The aim of the present study was to better characterize the role of RILP in cell migration and we demonstrated that RILP affects migration velocity and regulates cell adhesion and spreading.

Materials and Methods

Cells and reagents

NCI H1299 cells (ATCC CRL-5803; human lung carcinoma) were cultured in Dulbecco’s modified Eagle medium (DMEM) containing 10% FBS, 2 mM Lglutamine, 100 U/ml penicillin and 10 mg/ml streptomycin in 5% CO2 incubator at 37°C and confirmed to be contaminationfree. Chemicals were from Sigma-Aldrich. Tissue culture reagents were from Sigma- Aldrich (St. Louis, MO, USA), Gibco (Waltham, MA, USA), Lonza (Basel, Switzerland) and Biological Industries (Cromwell, CT, USA).

Plasmids and antibodies

PEGFP, pEGFP-RILP, pEGFP-RILPC33, pCDNA3_2XHA, pCDNA3_2XHARILP and pCDNA3_2XHA-RILP-C33 have been described previously.20-22 Rabbit polyclonal anti-HA (1:500, ab9110) and antigiantin (1:1000, ab24586) were from Abcam (Cambridge, UK). Mouse monoclonal antitubulin (1:500 for immunofluorescence analyses, 1:10000 for immunoblot analyses, T5168) was from Sigma-Aldrich. Rabbit anti-RILP polyclonal antibody (1:100) has been described previously.1 Secondary antibodies conjugated to fluorochromes (1:200) or horseradish peroxidase (HRP, 1:5000) were from Invitrogen (Carslbad, CA, USA) or GE Healthcare (Barrington, IL, USA).

Transfection and RNAi

Transfection was performed using Metafectene Pro from Biontex or Lipofectamine 2000 from Invitrogen as indicated by the manufacturers. Cells were analyzed after 24 h of transfection. For RNA interference, small interfering RNAs (siRNAs) were purchased from MWGBiotech. Transfection of cells with siRNA was performed using RNAiMAX from Invitrogen following the manufacturer’s instructions.
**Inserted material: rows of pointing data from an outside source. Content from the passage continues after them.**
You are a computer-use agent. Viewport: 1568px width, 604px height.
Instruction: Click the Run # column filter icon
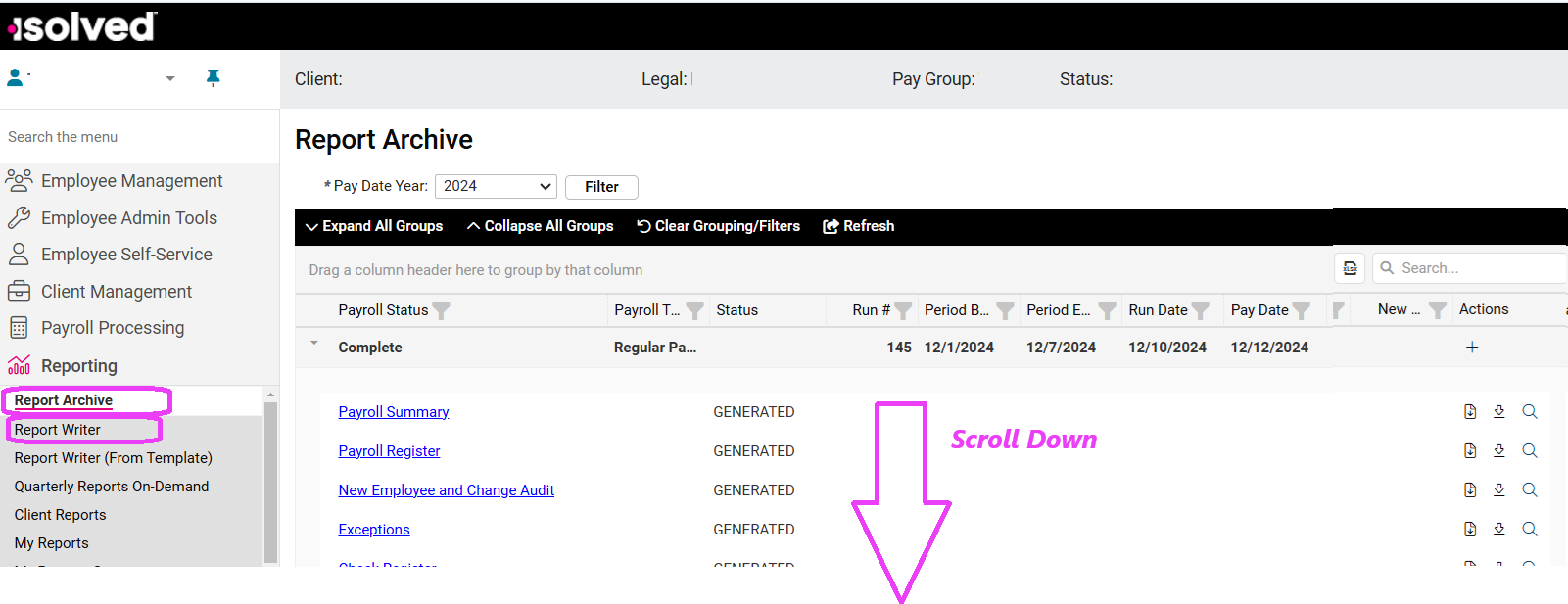click(x=903, y=310)
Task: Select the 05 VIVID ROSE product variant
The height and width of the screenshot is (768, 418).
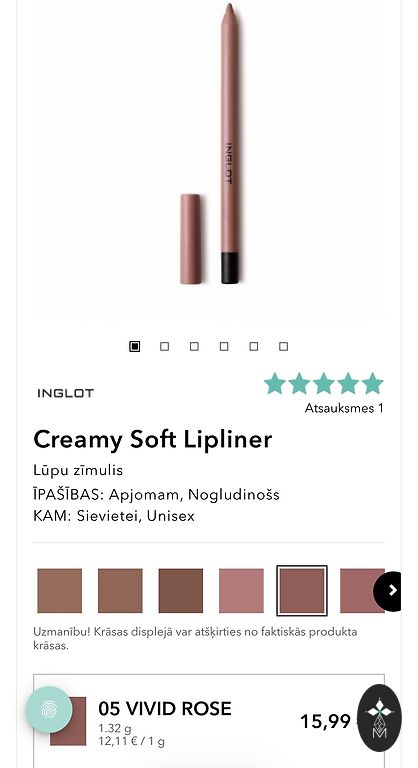Action: coord(209,721)
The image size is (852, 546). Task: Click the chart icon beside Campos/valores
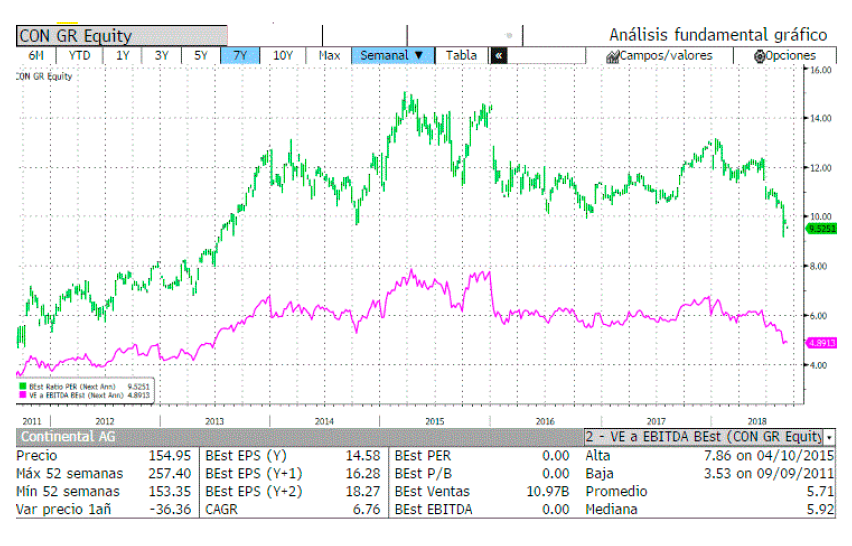pyautogui.click(x=612, y=56)
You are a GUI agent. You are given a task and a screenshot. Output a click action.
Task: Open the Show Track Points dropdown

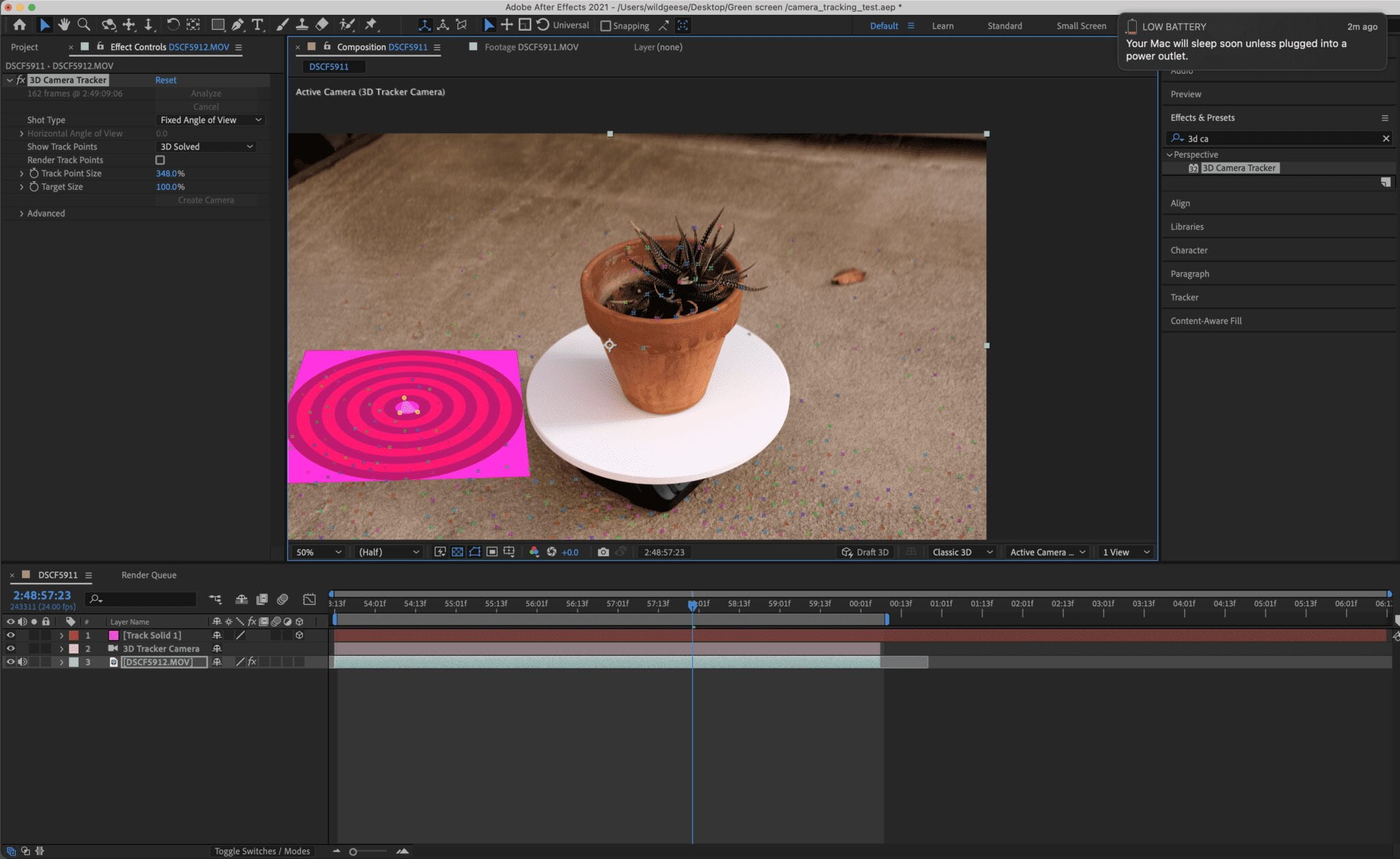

RILP siRNA efficiency in silencing was reported previously:22 sense sequence 5’-GAUCAAGGCCAAGAUGUUATT- 3’ and antisense sequence 5’-UAACAUCUUGGCCUUGAUCTT- 3’. As a negative control we used a control RNA: sense sequence 5’-ACUUCGAGCGUGCAUGGCUTT- 3’ and antisense sequence 5’-AGCCAUGCACGCUCGAAGUTT-3’.

Wound-healing assay

Confluent monolayers of control or RILP-depleted NCI H1299 cells were subjected to wound-healing assay as previously described.13 Cells migrating toward the wound were imaged every 30 min over a 8 h time period with a 20X objective on an Olympus Fluoview 1000 IX-81 inverted confocal laser scanning microscope. Cell nuclei were tracked by using the Manual Tracking plugin of ImageJ software (National Institutes of Health) and cell migration parameters were calculated by using the Chemotaxis and Migration Tool software (Ibidi).

Cell adhesion assay

Cells transfected with various expression plasmids or siRNA were subjected to cell adhesion assay as described,23 after checking transfection efficiency. Briefly, cells were trypsinized and seeded in equal number into 96-well plates coated previously with 20 μg/mL fibronectin. Cells were incubated for different times, then washed with PBS and fixed. Cells were imaged with a 10X objective on a IncuCyte Zoom System.

Cell spreading assay

Cells were seeded onto fibronectin-coated coverslips (BD Biosciences) and after 30 minutes were fixed with 3% paraformaldehyde, permeabilized with 0.25% saponin in PBS and stained with anti-HA antibody, Rhodamine-conjugated phalloidin and Hoeschst 33258. Samples were then observed using an Olympus FluoView FV1000 microscope. Cell areas were calculated by using ImageJ software.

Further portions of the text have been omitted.